The following 3 scenarios were tested: A) age and sterilization method; B) age and tubal anatomy; C) age, sterilization method, and tubal anatomy.
The results are displayed in table 1.
For predicting both pregnancy likelihood and outcome likelihood, Model B (age and tubal anatomy) outperforms Model A (age and sterilization method) and Model C (age, sterilization method, and tubal anatomy). While in the case of predicting pregnancy outcomes, there is a slightly preference for the model in which the sterilization method information is also provided, according to AIC.
4 Comment
Previous studies have shown age at surgery to be the primary factor associated with the success of female sterilization reversal. Some studies have examined postoperative tubal length and a few have examined the effect of anastomosis location on pregnancy and birth rates; the results have been conflicting van2017 .
Previous studies have had insufficient patient numbers to analyze multiple factors simultaneously. Our study, with its large patient population, permits more in-depth analysis and examines aspects of postoperative tubal anatomy not reported before.
Preoperative counseling and obtaining informed consent for tubal anastomosis requires discussing the chances of success and of risks, including possible ectopic pregnancy. To assist with this, a previous report from the Tubal Surgery Database BERGER2016 presented tables of pregnancy and pregnancy outcome rates stratified by age and sterilization method. Both of these factors are known before reparative tubal surgery.
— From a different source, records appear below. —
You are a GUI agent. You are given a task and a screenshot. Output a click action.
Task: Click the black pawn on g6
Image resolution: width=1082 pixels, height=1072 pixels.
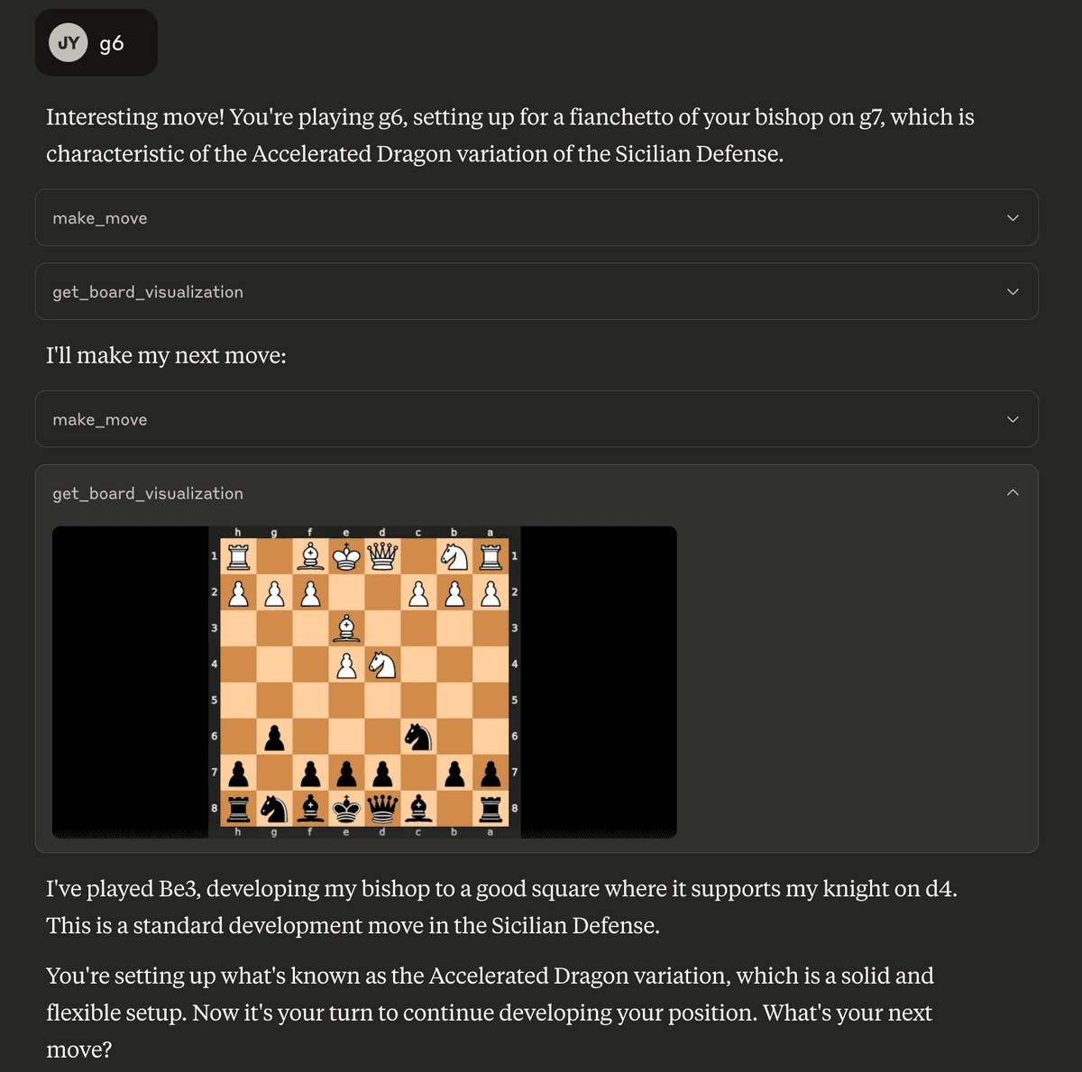pos(275,737)
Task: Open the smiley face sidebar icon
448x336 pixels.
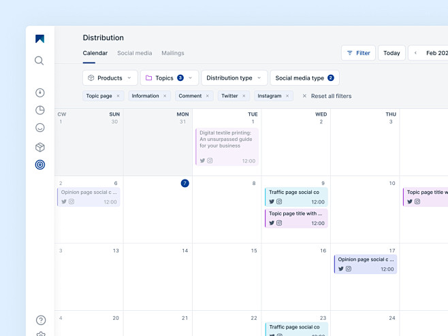Action: [x=40, y=128]
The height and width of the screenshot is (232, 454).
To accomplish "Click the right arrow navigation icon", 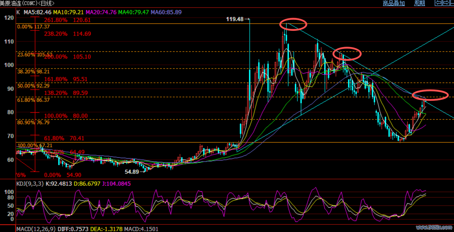I will 446,3.
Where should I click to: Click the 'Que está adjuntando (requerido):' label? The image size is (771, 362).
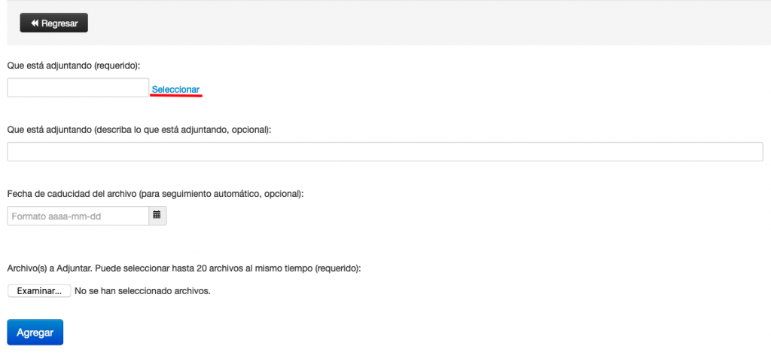[75, 65]
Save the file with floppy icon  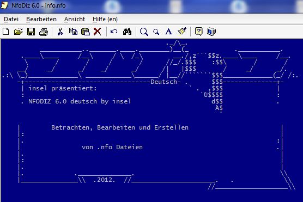(31, 32)

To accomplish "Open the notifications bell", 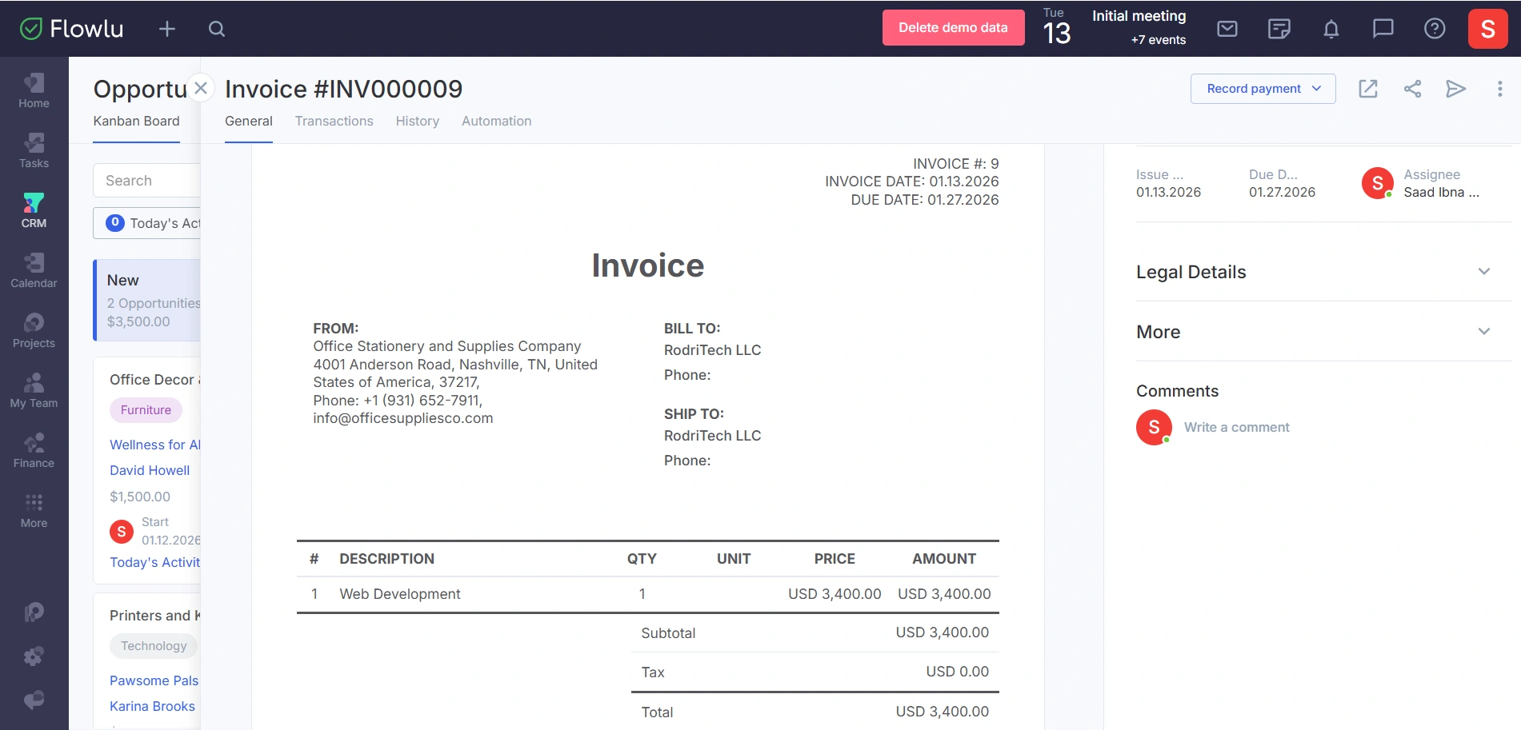I will click(1331, 30).
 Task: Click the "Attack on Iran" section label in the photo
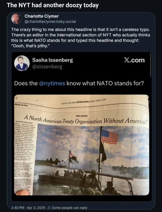click(21, 105)
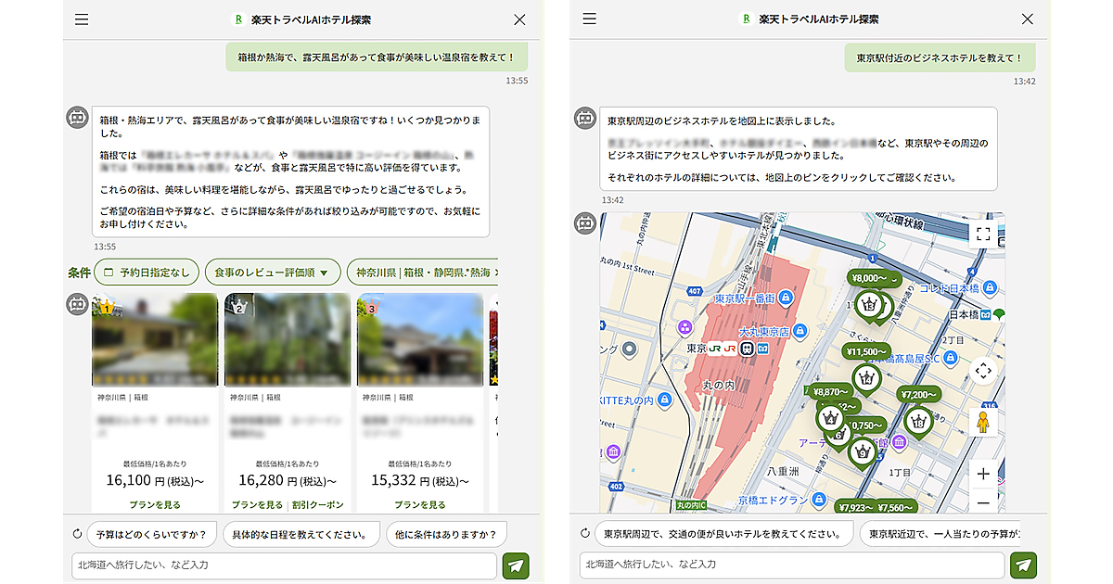Open the 予約日指定なし date filter
This screenshot has height=584, width=1113.
click(147, 273)
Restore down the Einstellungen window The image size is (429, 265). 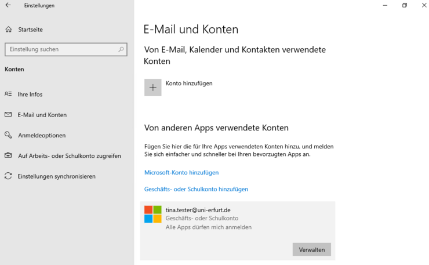coord(405,5)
After tubal reversal, patients usually ask how their findings affect their chances of having a baby. Reframing the question, does tubal anatomic information add predictive power for pregnancy and pregnancy outcome probabilities compared with what was known before surgery? That is the question this study was undertaken to answer.
Tubal anatomy observed at reversal surgery is related to the method of sterilization. Clips are the least damaging, while coagulation can be extensively damaging to the tubes. Tubal anatomic parameters (length, anastomosis location, segment diameters, fibrosis) are interrelated. Anatomy often differs between right and left tubes in individual patients. Furthermore, it is unknown which of the tubes is involved in a given pregnancy. These issues have not been addressed in previous studies, yet they are important to reflect the realities of clinical medicine. The statistical methodology we have described addresses these issues.
Of the models we tested, the one with anatomic properties gives a better fit to the data than the one without. We believe this model to be robust based on the consistency of trends in the exploratory analysis, visualization of the fit, and variable importance analysis.
Limitations of this study include the absence of data about other factors that contribute to fertility, such as semen analysis; frequency and timing of intercourse; and ovulation history. Nevertheless, our study probes deeper and with greater statistical power than past studies of fertility after tubal reversal surgery.
5 Conclusions
Information about tubal anatomy acquired at reversal surgery adds predictive power for pregnancy and pregnancy outcome probabilities compared with what was known before surgery. This is especially helpful during postoperative counseling when addressing patients’ questions about prognosis.
Conflict of interest
All authors approved the final manuscript as submitted and agreed to be accountable for all aspects of the work. The corresponding author attests that all listed authors meet authorship criteria and that no others meeting the criteria have been omitted.